Extracted text Block Start
The panel also suggested Congress:
- Define donor advised funds;
- Prohibit charities from making grants to private non-operating foundations from donor advised funds;
- Enact minimum activity rules for donor advised funds;
- Prevent public charities from knowingly using donor advised funds to reimburse donors/advisers for expenses incurred by them in an advisory capacity or making grants to donors/advisers and related parties; and,
- Increase funding for IRS enforcement of charities. The panel is “strongly supportive” of Congress earmarking funds derived from penalties, fees and excise taxes imposed on charities for improved IRS oversight.
The report encouraged states to incorporate federal tax law into state laws, and supported state attorneys general and other state officials having the same access to IRS information as state revenue officers.
John Graham, president and CEO of the American Society of Association Executives in Washington, D.C., and a member of the panel’s transparency and financial accountability work group, said the panel is a good effort to respond to potential legislation and ensure it doesn’t have unintended consequences.
But bigger issues are getting the IRS more money to enforce existing regulations, reviewing the IRS’s role in regulating exempt organizations, and dealing with Form 990 problems, according to Graham.
“The IRS needs to be enforcing the regulations that are currently on the books,” Graham said. “Once we see that enforcement in place we can then determine where the gaps are, and determine if we need additional legislation. One of the problems going forward is that the nonprofit community has assumed there will be additional legislation.”
Time constraints could keep the panel from addressing these issues.
“If we come to a consensus (in Phase II), it frees us in the final phase to deal with bigger issues,” Aviv said. If they’re not germane to the panel’s work, it’s not likely the panel would be used for that, she explained.
The panel limited its focus to responding to the staff discussion draft, and a few other issues that it thought would deal with potential legislation, Aviv said.
This spring, Sen. Charles Grassley, R-Iowa, Finance Committee chairman, plans to hold hearings and produce legislation incorporating charitable giving incentives and charitable governance reforms, a Grassley spokeswoman said in early March. The comprehensive legislation would go beyond the nonprofit panel’s report, the spokeswoman said.
Extracted text Block End
Raw data Block Start
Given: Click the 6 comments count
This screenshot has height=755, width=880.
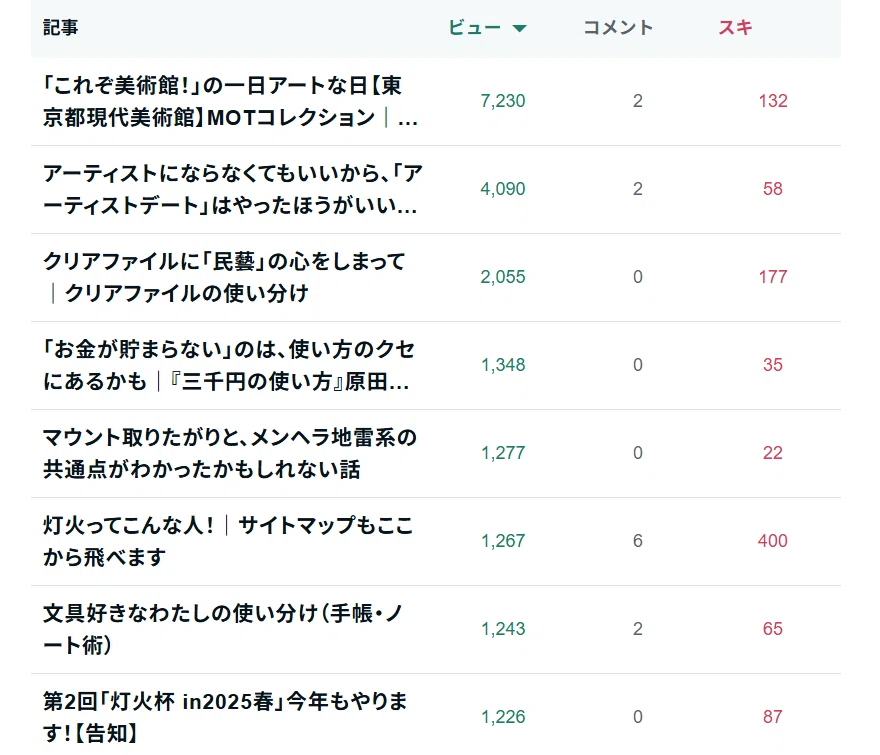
Raw data Block End
_Problems to work on_.
- 1) Copy the passage of the nonprofit panel article between "The panel limited" and "legislation, Aviv said.", inclusive.
- 2) Answer these questions from the nonprofit panel article.
(a) What position does John Graham hold?
(b) Which committee does Sen. Charles Grassley chair?
(c) What is the panel "strongly supportive" of?
- 3) List every action the nonprofit panel article says the panel suggested Congress take.
Answer using only the article about the nonprofit panel, not the material.

_Expected outputs_.
- 1)
The panel limited its focus to responding to the staff discussion draft, and a few other issues that it thought would deal with potential legislation, Aviv said.

- 2)
(a) He is president and CEO of the American Society of Association Executives in Washington, D.C.
(b) The Finance Committee.
(c) Congress earmarking funds from penalties, fees and excise taxes imposed on charities for improved IRS oversight.

- 3)
- Define donor advised funds
- Prohibit charities from making grants to private non-operating foundations from donor advised funds
- Enact minimum activity rules for donor advised funds
- Prevent public charities from knowingly using donor advised funds to reimburse donors/advisers for expenses incurred in an advisory capacity, or to make grants to donors/advisers and related parties
- Increase funding for IRS enforcement of charities